Tuesday, December 20, 2011

Weekly walk report, December 19

Graffiti near the intersection of 28th Ave NE and NE 130th Street.

Our Monday weekly walk included 11 community members —our largest group yet. Some took the opportunity to bring their kids out for a walk, others to enjoy the company of their neighbors. The added treat this week was seeing homes in our neighborhood decorated with holiday lights.

Pile of litter gathered by UGM residents

Last Thursday residents of the Union Gospel Mission participated in a neighborhood trash pickup, dramatically decreasing the amount of litter collected by Douglas Park Cooperative members during our weekly walk. During our Monday walk we stopped by the Union Gospel Mission and thanked residents of the neighborhood homeless shelter for their efforts in helping maintain the neighborhood we share. The impressive pile of trash they collected during their walk was waiting for pickup by the City of Seattle directly across from the shelter.

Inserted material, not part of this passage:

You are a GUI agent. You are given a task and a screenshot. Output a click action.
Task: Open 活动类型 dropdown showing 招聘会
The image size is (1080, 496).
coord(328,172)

During the Monday walk we noted graffiti on a leaning 'Street End" sign near 28th Ave NE and NE 130th Street. The graffiti on the signs was reported to Seattle Public Utilities.

An abandoned vehicle was also noted and reported.

A downed "Adopt a Street" sign and a tree branch reported weeks ago were still on the SE corner of NE 125th Street and 25th Avenue NE.

You can see all reported items and their status in our issue tracking spreadsheet. It is available in the tab above or at this link.

Our weekly walks build community, offer free exercise and allows us to note things in our neighborhood that we can report to proper authorities.

We meet Monday's at 7 p.m. at Virgil Flaim Park, SE corner of 26th Avenue NE and NE 125th Street.

We also walk on Thursdays, meeting at 6:45 at NE 130th Street and 25th Avenue NE.

The walks also help us to better understand the issues that affect our community and lessen the fear that can build when you don't really understand your own neighborhood. Join us!

Neighborhood photo, then and now

The old Fire Station 39 has gone through many changes over the years. An unremarkable building, it was built in the 1950s to serve the outer reaches of a city that was fast spreading north. The Lake City fire station was a utilitarian building that provided a home for Engine 39, a reserve engine and the firefighters that manned the rigs, keeping lives and property safe.

The station was recently replaced with the more modern Station 39 next door. And the older building has now been converted to use as a temporary winter shelter run by the Union Gospel Mission.

This is part of an occasional series that features old photos from our community. If you have an old photo you would like to share send it to us and we will post it!

A photo of Seattle Fire Station 39 from 1953. (Seattle Municipal Archives)

The former Station 39, currently the Union Gospel Mission winter shelter shown earlier this week.